Diyarbakır (Amed)’ın 1183 Salahaddin Eyyubi tarafından alınıp Hasankeyf Artuklularına vermesiyle Artuklular Diyarbakır’a yerleştiler. Artuklular bu tarihten yıkılışa kadar (1232) Hasankeyf’i temsilcileri aracılığıyla Diyarbakır'dan idare ettiler. Bu gelişme Hasankeyf’in stratejik önemini gerilettiği gibi mimari gelişmesini de aksatmıştır.

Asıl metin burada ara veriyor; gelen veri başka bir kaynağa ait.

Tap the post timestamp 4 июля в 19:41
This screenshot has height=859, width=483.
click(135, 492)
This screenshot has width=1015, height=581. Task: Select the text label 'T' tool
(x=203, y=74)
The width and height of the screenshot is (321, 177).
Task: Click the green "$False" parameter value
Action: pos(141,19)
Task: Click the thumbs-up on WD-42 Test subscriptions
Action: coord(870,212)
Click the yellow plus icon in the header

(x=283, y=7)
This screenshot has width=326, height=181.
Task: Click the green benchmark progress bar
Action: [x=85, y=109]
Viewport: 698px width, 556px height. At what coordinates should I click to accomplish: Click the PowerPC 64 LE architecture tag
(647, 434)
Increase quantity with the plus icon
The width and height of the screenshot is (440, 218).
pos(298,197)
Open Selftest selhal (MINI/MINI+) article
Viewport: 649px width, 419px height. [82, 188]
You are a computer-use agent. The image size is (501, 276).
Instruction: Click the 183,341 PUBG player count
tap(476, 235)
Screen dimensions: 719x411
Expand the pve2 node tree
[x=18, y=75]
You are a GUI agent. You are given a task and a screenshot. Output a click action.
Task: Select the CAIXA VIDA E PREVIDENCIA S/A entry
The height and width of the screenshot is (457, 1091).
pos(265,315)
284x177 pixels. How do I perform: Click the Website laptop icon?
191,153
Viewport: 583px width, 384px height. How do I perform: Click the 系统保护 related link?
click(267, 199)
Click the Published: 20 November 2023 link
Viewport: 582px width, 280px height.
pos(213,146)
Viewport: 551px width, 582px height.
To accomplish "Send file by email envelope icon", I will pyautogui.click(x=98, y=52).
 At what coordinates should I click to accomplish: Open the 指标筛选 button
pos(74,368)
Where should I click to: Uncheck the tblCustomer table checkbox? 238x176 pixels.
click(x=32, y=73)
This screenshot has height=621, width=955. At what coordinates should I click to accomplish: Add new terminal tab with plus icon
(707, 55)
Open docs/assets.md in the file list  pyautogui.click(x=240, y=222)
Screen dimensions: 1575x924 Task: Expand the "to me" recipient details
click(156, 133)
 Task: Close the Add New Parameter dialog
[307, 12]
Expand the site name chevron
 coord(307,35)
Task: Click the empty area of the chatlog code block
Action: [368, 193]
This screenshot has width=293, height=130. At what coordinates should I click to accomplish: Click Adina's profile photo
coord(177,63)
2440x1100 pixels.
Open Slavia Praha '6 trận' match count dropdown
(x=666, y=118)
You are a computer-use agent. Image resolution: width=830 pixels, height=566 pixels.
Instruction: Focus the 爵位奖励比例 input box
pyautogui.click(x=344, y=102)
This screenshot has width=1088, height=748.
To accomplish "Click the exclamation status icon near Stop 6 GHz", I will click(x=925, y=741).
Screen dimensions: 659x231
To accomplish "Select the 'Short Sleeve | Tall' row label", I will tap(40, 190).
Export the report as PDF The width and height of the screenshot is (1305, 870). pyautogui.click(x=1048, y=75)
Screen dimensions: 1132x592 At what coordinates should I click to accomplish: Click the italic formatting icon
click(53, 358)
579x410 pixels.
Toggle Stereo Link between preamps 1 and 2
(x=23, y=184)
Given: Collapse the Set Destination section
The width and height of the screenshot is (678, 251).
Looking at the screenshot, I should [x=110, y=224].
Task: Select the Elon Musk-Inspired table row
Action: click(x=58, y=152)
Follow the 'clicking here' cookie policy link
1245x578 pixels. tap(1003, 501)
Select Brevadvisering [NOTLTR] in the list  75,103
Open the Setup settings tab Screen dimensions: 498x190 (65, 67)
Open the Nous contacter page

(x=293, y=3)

EYYUBİLER DÖNEMİ: Eyyubi Kürtleri, 1232 yılında Hasankeyf’i aldıklarında burayı bayındır bir şehir olarak buldular. Ancak ilk etapta gerek siyasi gerek mimari açıdan atak olmadılar. 1260'lı yıllarda Moğollar'ın bölgeyi harap etmesi Hasankeyf’i de etkiledi. İlk etapta Hülagu'nun katına çıkan Eyyubi sultanı Takyeddin Abdullah (1249-1294) Hasankeyf’i harap olmaktan kurtardı. Hükümdarın Eyyubi neslinden geldiğini öğrenen . Hülagu ona iltifat eder ve tüm ülkesini ona bağışlar.
1301 yılında Hülagu'nun yerine geçen oğlu Gazan komutasındaki Moğollar, bölge ile beraber bu sefer Hasankeyf’i de harap etti. Hasankeyf Moğol istilasından çok kötü etkilendi. Eyyubiler, Moğol şokunu üzerlerinden atar atmaz Hasankeyf’i yeniden imar etmeğe başladılar. Bugün Hasankeyf’te mevcut birçok eserde imzası bulunan El Melik El Adil Sultan Süleyman (1378-1432) zamanında bu imar faaliyetleri zirveye ulaştı.
Bu sultandan sonra Hasankeyf’te duraklama dönemi başladı. Hükümdarların iç çatışmaları, bölgedeki güçlü devletlerin etkisi altında olmaları, hem onları hem Hasankeyf’i zor durumda bıraktı. Akkoyunluların (1461-1482) Hasankeyf’e tamamen hakim olması Eyyubiler'in gücünü iyice kırdı. 1482 de burayı tekrar ele geçiren Kürt Eyyubiler bu sefer Safeviler'in baskısı ile karşı karşıya kaldı.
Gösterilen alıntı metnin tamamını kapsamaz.